*What the task asks*. Give again the line that contains "Task: Open the Labels tab" and every line after it to the end of the records. Keep them exactly as they are and add nothing.

*Records from a dataset*.
┌──

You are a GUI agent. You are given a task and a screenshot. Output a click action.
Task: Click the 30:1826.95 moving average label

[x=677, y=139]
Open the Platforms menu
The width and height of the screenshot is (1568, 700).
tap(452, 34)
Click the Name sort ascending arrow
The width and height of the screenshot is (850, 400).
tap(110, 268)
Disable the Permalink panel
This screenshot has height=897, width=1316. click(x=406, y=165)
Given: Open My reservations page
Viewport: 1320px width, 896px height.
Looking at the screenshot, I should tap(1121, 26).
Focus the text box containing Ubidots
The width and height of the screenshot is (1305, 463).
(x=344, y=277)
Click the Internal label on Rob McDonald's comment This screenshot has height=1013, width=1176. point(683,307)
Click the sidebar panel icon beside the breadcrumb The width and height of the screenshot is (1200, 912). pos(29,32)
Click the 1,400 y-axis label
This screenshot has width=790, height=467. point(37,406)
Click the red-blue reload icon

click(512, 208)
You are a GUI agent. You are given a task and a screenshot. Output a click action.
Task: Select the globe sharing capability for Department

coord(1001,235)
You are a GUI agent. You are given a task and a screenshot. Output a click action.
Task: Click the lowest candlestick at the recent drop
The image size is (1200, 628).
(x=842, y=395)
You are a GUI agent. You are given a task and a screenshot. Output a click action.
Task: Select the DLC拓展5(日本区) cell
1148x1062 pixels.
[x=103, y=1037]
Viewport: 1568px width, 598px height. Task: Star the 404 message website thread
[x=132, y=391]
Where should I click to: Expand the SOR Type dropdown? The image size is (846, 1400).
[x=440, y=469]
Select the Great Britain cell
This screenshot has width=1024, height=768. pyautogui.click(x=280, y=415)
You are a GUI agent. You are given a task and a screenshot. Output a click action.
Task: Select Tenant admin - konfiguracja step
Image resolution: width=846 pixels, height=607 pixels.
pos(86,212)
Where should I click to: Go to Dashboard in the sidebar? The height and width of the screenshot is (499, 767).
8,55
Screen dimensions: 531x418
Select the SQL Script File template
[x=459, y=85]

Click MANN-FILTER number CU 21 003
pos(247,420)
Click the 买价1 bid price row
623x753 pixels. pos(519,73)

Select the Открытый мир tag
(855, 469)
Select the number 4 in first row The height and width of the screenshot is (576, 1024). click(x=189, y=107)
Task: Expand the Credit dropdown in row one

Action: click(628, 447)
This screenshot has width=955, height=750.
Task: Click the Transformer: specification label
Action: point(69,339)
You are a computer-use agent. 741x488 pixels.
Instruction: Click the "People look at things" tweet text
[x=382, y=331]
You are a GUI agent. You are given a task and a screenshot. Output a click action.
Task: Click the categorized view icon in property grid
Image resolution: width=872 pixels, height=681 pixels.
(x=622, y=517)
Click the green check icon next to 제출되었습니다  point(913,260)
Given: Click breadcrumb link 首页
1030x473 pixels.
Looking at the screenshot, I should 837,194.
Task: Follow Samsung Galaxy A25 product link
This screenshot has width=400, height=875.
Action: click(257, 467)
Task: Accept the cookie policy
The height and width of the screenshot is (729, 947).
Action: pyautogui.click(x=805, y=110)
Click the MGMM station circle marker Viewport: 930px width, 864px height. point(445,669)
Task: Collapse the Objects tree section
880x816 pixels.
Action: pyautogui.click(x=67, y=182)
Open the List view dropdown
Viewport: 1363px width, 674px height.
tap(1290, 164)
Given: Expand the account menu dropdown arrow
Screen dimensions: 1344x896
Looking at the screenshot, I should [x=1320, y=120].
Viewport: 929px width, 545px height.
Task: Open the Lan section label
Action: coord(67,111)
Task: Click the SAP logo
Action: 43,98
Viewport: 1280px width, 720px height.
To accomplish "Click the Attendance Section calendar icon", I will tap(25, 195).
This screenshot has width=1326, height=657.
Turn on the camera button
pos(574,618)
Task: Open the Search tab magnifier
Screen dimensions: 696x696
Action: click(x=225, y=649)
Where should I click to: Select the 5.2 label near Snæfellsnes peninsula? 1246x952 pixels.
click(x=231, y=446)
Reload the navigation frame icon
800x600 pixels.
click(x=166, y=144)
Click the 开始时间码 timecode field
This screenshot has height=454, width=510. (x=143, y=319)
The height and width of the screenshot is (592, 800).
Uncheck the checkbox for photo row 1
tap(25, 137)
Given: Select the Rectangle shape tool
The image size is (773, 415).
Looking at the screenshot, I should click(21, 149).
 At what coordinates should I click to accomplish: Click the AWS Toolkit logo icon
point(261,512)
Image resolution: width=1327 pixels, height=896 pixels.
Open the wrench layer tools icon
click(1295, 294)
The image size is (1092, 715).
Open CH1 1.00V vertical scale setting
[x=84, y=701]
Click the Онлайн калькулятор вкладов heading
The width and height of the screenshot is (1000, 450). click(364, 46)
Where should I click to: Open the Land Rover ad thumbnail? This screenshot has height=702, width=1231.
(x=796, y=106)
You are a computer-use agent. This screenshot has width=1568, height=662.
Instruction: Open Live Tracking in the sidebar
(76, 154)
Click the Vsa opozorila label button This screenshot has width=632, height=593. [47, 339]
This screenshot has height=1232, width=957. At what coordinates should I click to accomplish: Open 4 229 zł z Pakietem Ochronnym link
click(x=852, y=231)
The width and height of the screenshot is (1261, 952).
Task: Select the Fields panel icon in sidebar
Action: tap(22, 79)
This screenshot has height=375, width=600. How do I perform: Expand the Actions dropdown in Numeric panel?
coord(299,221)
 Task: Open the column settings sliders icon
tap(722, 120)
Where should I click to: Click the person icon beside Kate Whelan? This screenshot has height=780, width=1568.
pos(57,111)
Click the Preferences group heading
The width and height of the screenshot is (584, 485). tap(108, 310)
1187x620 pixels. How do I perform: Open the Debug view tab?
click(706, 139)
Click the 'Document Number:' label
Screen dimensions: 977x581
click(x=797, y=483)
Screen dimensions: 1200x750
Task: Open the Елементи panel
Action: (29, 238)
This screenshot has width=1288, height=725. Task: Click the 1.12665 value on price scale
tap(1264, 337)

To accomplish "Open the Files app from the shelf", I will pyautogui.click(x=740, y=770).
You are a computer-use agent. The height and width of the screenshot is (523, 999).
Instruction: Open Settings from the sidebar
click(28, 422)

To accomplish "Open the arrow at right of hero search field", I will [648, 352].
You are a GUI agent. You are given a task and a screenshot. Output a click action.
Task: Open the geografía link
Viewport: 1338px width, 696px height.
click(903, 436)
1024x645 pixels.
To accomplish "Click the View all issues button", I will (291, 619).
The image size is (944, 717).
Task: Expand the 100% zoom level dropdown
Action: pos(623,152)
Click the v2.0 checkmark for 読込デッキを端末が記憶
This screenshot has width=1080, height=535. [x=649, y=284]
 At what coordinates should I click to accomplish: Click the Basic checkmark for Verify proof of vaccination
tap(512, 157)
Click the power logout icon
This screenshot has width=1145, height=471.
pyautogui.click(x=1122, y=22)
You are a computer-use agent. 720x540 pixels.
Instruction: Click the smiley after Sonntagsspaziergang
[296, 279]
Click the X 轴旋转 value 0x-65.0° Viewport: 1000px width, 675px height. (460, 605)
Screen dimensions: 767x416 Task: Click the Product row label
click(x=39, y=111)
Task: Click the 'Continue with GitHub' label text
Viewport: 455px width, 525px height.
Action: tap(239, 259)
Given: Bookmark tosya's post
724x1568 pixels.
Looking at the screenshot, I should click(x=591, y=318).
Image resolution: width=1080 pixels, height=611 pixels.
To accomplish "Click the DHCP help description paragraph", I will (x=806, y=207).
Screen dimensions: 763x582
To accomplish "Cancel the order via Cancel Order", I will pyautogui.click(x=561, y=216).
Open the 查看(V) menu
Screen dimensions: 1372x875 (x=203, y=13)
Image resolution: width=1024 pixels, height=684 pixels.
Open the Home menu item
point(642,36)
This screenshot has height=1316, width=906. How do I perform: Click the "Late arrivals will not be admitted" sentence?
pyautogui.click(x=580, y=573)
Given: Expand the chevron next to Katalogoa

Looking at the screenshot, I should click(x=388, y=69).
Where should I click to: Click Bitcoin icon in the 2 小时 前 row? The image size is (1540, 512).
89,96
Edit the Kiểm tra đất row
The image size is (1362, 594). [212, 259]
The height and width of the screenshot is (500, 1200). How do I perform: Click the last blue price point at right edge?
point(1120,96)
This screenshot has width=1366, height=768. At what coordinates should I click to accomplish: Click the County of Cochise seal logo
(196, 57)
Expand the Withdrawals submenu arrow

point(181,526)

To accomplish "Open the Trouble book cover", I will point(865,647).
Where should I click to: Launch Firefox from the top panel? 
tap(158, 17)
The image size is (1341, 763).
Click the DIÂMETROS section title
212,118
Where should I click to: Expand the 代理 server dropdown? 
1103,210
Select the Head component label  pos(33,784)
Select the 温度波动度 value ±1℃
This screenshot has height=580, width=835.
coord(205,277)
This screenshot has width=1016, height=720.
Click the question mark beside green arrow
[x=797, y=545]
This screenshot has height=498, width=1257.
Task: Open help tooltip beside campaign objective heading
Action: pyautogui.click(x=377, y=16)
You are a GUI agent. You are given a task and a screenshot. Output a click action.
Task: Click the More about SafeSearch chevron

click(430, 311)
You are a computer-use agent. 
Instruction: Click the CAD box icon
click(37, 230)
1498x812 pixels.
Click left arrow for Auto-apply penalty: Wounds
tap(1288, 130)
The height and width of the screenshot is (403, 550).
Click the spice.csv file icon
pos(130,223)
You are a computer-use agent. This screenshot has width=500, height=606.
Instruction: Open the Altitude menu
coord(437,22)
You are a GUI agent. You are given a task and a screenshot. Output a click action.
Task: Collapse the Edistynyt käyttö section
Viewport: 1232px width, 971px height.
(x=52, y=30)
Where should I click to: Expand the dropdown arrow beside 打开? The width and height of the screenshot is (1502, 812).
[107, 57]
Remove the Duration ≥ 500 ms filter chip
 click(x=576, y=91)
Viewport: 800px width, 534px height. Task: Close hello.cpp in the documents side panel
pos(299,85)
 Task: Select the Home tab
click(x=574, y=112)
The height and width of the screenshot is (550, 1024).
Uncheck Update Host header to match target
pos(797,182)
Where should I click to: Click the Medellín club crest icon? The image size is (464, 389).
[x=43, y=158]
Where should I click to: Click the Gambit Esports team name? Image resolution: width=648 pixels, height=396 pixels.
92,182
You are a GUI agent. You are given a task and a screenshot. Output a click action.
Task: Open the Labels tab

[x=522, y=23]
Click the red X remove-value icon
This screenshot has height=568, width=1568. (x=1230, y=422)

└──

*Expected answer*.
Task: Open the Labels tab

[x=522, y=23]
Click the red X remove-value icon
This screenshot has height=568, width=1568. (x=1230, y=422)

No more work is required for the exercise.